▸ Passage provided
^^^^^^^^

A. The circumstances of the case
The facts of the case, as submitted by the parties, may be summarised as follows.
On 24 April 1992 the applicant’s restaurant and adjacent house in Novigrad (Croatia) were destroyed as the result of an explosion.
On 29 November 1994 the applicant filed an action for compensation with the Buje Municipal Court ( Općinski sud u Bujama ), against the Republic of Croatia.
On 1 June 1995 the court pronounced judgment awarding the applicant 1,911,000.24 Croatian Kunas (HRK) in compensation together with interests and costs. No appeal against the judgment was lodged within the time-limit prescribed by law.
On 17 January 1996 the Croatian parliament introduced a change of the Civil Obligations Act which provided that all proceedings concerning actions for compensation for damage resulting from terrorist acts were to be stayed pending the enactment of new legislation on the subject and that before the enactment of such new legislation compensation for damage resulting from terrorist acts may not be sought. So far the Croatian authorities have not enacted any new legislation regulating the matter.
On 11 March 1996 the Republic of Croatia appealed against the judgment of 1 June 1995 asking the court to stay the proceedings pursuant to the above changes in law.
On 14 October 1996 the Pula County Court ( Županijski sud u Puli ) quashed the first instance judgment and remitted the case for re-trial. It found that the first instance court had not adequately assessed whether the applicant’s property was destroyed by an act which might be deemed as a terrorist act.
On 9 February 1998 the Buje Municipal Court decided to stay the proceedings in accordance with the above legislation.
On 3 March 1998 the applicant appealed against that decision. He claimed that the 1996 Act was applied retroactively in his case.
On 4 May 1998 the Pula County Court upheld the first instance decision.
On 20 June 1998 the applicant filed a constitutional complaint challenging the constitutionality of the lower courts decisions to stay the proceedings. He invoked Sections 3, 14 and 90 of the Constitution. He also asked the Constitutional Court to institute proceedings in order to examine the constitutionality of the Act on Changes of the Civil Obligations Act.
On 17 January 2000 the Constitutional Court declared the applicant’s complaint inadmissible. It found that the applicant filed a constitutional complaint against the County Court’s decision of 4 May 1998 which upheld the Buje Municipal Court’s decision to stay the proceedings concerning the applicant’s claim for compensation. However, according to the Constitutional Act on the Constitutional Court an applicant may file a constitutional complaint only against a final decision concerning any proceedings. The court found that the contested decision was not final since it represented a mere procedural decision and since the proceedings were still pending. It did not give any reply to the applicant’s request to institute proceedings in order to examine the constitutionality of the contested laws.
B. Relevant domestic law
The relevant provisions of the 1991 Constitutional Act on the Constitutional Court read as follows:
Section 15
“Every person has a right to institute proceedings challenging the constitutionality of the laws...”
Section 23 § 2
“Each person whose rights have been violated by a decision based on the legislation declared unconstitutional or unlawful may ask the body that took the decision to vary it...”
Section 28 § 1
“Every person, who considers that any of his constitutional right has been violated by a decision of judicial or administrative body or any other body invested with public authority, may lodge a constitutional complaint with the Constitutional Court.”

^^^^^^^^

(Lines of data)
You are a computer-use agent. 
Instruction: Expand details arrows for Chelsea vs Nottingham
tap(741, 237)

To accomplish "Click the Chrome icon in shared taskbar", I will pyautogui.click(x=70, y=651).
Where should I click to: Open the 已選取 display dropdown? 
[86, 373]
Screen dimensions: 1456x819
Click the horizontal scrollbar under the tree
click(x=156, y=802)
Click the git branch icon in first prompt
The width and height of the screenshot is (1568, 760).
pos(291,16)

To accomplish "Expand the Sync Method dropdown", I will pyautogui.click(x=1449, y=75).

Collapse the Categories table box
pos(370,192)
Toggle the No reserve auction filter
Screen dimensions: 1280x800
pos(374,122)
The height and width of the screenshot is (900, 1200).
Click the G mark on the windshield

^^^^^^^^

▸ What you will do
a. According to the case summary, on what date did the Buje Municipal Court decide to stay the proceedings?
b. Which provisions of the 1991 Constitutional Act on the Constitutional Court are quoted in the case summary? List them all.
c. Carry on the case summary from its last sentence.

▸ Responses in order
a. 9 February 1998

b. Section 15; Section 23 § 2; Section 28 § 1

c.
Section 30
“By a decision adopting a constitutional complaint the Constitutional Court quashes the contested decision and remits a case for re-trial.”
The relevant parts of the Civil Procedure Act read as follows:
Right to Appeal
Section 358 (1)
“A party may file an appeal against a first instance judgment within fifteen days from the day the copy of the judgment is served, unless this Act prescribes some other term...”
The relevant part of Section 180 of the Civil Obligations Act reads as follows:
“(1) Responsibility for damage caused by death, bodily injury or by abstraction or destruction of another person’s property, when it results from violent acts or terror or from public demonstrations or manifestations, lies with the authority whose officials were, according to the laws in effect, under a duty to prevent such damage.”
The relevant parts of the Act on Changes of the Civil Obligations Act read as follows:
Section 1
“Section 180 of the Civil Obligations Act (the Official Gazette No. 53/91, 73/91 and 3/94) is to be repealed.”
Section 2
“Proceedings where a party seeks compensation for damage pursuant to Section 180 of the Civil Obligations Act are to be stayed.
Proceedings from § 1 of this section will be continued after enactment of a special legislation that will regulate responsibility for damages resulting from terrorist acts.”
The relevant part of Section 212 of the Civil Procedure Act provides as follows:
“Proceedings are to be stayed:
...
6) when it is prescribed for by another Statute.”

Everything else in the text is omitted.